In the following months, Morris visited more schools and got more offers.

He Tweeted out thanks, and said all the appropriate things, but deep inside he knew where he was headed. It was just a matter of when to announce it.

He reportedly made his commitment official to his father a couple of weeks ago, according to 247Sports.com. “I told him a couple of weeks ago that I am ready to release it on this day [June 14] and everything like that so that was kind of when he knew that it was official. I didn’t know the next time I would be in Fayetteville, but I knew that I would be up here for this camp tonight,” Morris said. “I just felt like I wanted to be around the whole Arkansas family and share this special day with them.”

Certainly, this was a Father’s Day weekend the Morris family will never forget.
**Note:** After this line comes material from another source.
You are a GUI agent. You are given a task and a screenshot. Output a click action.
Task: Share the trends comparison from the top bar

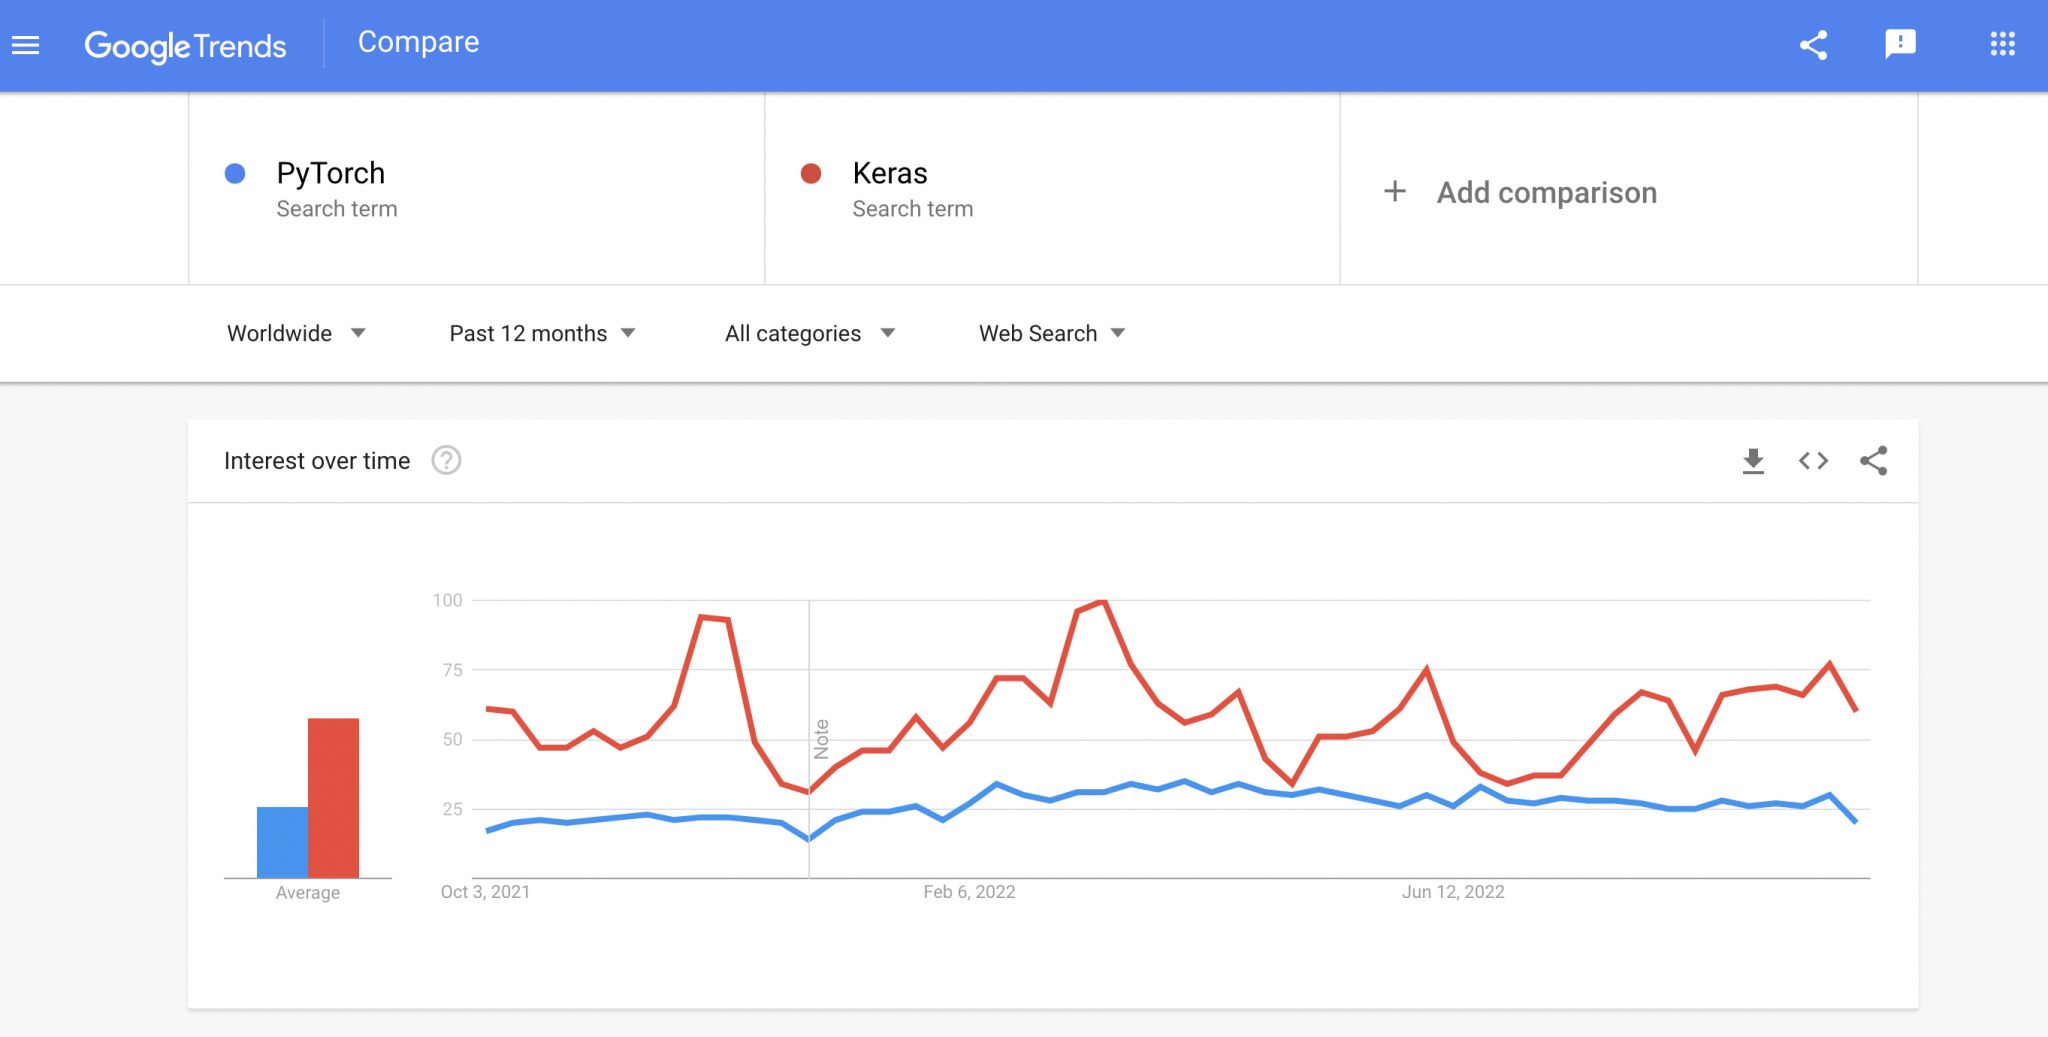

To which Dad Tweeted: “Been workin’ on this recruit’s momma for a long time! [Paula Morris] and I are very proud of not just the football player, but the person you are becoming!”

***

Chandler Morris’ High School Career

  • Completed 63.9% of his passes, threw for 4,010 yards, 46 touchdowns and six interceptions
  • Rushed for 647 more yards and 20 more touchdowns
  • First quarterback in Highland Park’s 90-year history to lead the Scots to a 16-0 record
  • “The ball comes out of his hand with the zip of nobody I’ve ever seen. That’s a long list of guys,” says Tristan Weber, a longtime assistant at Highland Park who coaches quarterbacks. The list includes former NFL No. 1 pick Matthew Stafford.